* DOCUMENT EXTRACT *
- - - -
From:Sally Caves <scaves@...>
Date:Saturday, January 25, 2003, 22:29
----- Original Message -----
From: "Andrew Nowicki" <andrew@...>


> Andreas Johansson wrote: > AJ> Quite possibly it doesn't concern you at all, > AJ> but a language in which (apparently) most nouns > AJ> are lengthy compounds, without any actual > AJ> derivational morphemes, strikes me as unnatural.
> You sound like a conservative person. > aUI and Lojban conlangs also use compound words. > Each aUI root word is a single letter. Lojban root > words are 3 or 4 letters long.
But Lojban, nay any philosophical or logical language, is not "natural." Andreas may have missed the point of your type of conlang, a possibility he admits to; but his remark has some validity: many languages, natural or invented, don't turn most of its word into a description. With such a small root base, Ygyde gets vague, I've noticed, when it starts building words, especially since compounds can't be repeated for different meanings. Most natural languages have quite a number of compound words, but a sizeable number of basic words whose original prehistorical components cannot be detected within them anymore, even though they may have cognates in other languages: foot, man, look, see, root, go, do, get, horse, ground, God, love, ship, file, grind, wolf, bear, birch, but, I, give, get, ill, mean, boast, BIRD just to mention a few of hundreds of English words whose origins in Indo-European (if we can find them) don't break down into compounds. Others have suggested that you greatly expand your root base. If the human brain can learn English, and the adult human brain can learn Esperanto, how is it that having only 180 words makes Ygyde any easier, when finally it's the compounds that you have to memorize and their vague suggestings?
- - - -
* OBJECTIVE 1 *
Echo the records word for word, starting with the line containing "Viewport: 1372px width, 878px" and going on through the line containing "(x=880, y=146)".

* EXERCISE MATERIAL *
- - - -
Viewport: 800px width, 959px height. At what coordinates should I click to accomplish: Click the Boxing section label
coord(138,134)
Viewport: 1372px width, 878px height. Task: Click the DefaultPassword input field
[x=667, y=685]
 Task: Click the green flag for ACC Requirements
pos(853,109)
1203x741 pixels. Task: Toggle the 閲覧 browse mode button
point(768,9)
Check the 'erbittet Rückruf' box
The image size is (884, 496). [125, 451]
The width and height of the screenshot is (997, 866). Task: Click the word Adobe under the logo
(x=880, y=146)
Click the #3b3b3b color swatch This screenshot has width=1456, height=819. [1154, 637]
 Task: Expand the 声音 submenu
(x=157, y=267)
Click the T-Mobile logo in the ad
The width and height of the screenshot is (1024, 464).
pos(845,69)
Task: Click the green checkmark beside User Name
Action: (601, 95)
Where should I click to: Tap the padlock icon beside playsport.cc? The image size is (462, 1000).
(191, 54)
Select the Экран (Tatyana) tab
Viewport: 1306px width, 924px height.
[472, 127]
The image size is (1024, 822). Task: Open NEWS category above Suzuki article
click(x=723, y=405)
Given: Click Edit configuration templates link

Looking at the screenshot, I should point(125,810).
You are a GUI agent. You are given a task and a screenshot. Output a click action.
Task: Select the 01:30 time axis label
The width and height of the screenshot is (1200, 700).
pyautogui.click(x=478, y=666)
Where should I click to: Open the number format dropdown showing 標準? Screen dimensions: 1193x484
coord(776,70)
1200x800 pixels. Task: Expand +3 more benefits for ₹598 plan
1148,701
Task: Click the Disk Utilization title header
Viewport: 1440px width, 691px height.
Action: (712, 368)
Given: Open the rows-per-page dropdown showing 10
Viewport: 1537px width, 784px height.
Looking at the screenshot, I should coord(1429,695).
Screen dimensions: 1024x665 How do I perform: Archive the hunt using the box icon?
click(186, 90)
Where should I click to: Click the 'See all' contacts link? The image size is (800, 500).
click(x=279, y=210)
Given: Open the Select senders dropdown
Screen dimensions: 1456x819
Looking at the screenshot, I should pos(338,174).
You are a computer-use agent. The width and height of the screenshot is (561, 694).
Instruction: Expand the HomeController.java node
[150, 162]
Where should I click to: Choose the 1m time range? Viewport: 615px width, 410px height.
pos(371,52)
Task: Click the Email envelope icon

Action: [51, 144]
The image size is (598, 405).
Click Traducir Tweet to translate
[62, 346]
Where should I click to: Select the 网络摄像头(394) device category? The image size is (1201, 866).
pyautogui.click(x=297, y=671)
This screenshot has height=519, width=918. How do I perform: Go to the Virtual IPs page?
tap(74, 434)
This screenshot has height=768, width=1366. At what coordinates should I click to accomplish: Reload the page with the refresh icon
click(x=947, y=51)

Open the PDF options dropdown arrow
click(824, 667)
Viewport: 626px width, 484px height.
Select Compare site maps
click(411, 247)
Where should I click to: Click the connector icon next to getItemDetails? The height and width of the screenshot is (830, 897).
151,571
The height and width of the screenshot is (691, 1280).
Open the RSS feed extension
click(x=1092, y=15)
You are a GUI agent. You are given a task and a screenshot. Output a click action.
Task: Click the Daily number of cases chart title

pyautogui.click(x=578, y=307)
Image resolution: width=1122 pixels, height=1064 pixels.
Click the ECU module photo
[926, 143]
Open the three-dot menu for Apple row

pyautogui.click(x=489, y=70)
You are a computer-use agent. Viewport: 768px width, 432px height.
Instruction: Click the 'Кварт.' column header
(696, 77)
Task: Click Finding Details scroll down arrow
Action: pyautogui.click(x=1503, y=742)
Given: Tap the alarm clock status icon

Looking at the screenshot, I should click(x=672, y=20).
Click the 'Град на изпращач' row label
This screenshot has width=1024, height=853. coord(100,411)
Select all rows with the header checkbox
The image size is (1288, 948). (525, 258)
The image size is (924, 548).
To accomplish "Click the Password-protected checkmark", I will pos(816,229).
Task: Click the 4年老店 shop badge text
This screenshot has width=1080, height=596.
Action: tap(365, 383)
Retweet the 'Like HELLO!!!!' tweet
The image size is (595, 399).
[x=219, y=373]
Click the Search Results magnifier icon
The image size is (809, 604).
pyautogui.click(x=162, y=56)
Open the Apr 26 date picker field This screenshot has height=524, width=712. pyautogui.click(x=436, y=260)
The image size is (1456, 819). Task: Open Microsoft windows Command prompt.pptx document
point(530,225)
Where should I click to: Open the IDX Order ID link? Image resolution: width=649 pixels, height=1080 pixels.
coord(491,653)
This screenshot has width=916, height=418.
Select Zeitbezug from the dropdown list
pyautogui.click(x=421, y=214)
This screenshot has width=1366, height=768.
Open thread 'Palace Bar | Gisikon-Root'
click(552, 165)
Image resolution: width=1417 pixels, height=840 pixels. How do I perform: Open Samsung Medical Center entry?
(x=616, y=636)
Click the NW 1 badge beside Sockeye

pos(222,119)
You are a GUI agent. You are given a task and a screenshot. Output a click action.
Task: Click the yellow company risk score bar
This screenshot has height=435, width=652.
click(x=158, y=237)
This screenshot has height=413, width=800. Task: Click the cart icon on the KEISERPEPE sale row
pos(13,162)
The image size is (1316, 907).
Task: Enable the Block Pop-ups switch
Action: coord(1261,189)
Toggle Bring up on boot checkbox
- - - -
* OBJECTIVE 2 *
Rewrite the passage from the conlang post starting with "From:Sally Caves <scaves@...>" and going on through "4 letters long.", using "Loglan" in place of "Lojban" every time it occurs.

* TASK RESPONSE 1 *
Viewport: 1372px width, 878px height. Task: Click the DefaultPassword input field
[x=667, y=685]
 Task: Click the green flag for ACC Requirements
pos(853,109)
1203x741 pixels. Task: Toggle the 閲覧 browse mode button
point(768,9)
Check the 'erbittet Rückruf' box
The image size is (884, 496). [125, 451]
The width and height of the screenshot is (997, 866). Task: Click the word Adobe under the logo
(x=880, y=146)

* TASK RESPONSE 2 *
From:Sally Caves <scaves@...>
Date:Saturday, January 25, 2003, 22:29
----- Original Message -----
From: "Andrew Nowicki" <andrew@...>


> Andreas Johansson wrote: > AJ> Quite possibly it doesn't concern you at all, > AJ> but a language in which (apparently) most nouns > AJ> are lengthy compounds, without any actual > AJ> derivational morphemes, strikes me as unnatural.
> You sound like a conservative person. > aUI and Loglan conlangs also use compound words. > Each aUI root word is a single letter. Loglan root > words are 3 or 4 letters long.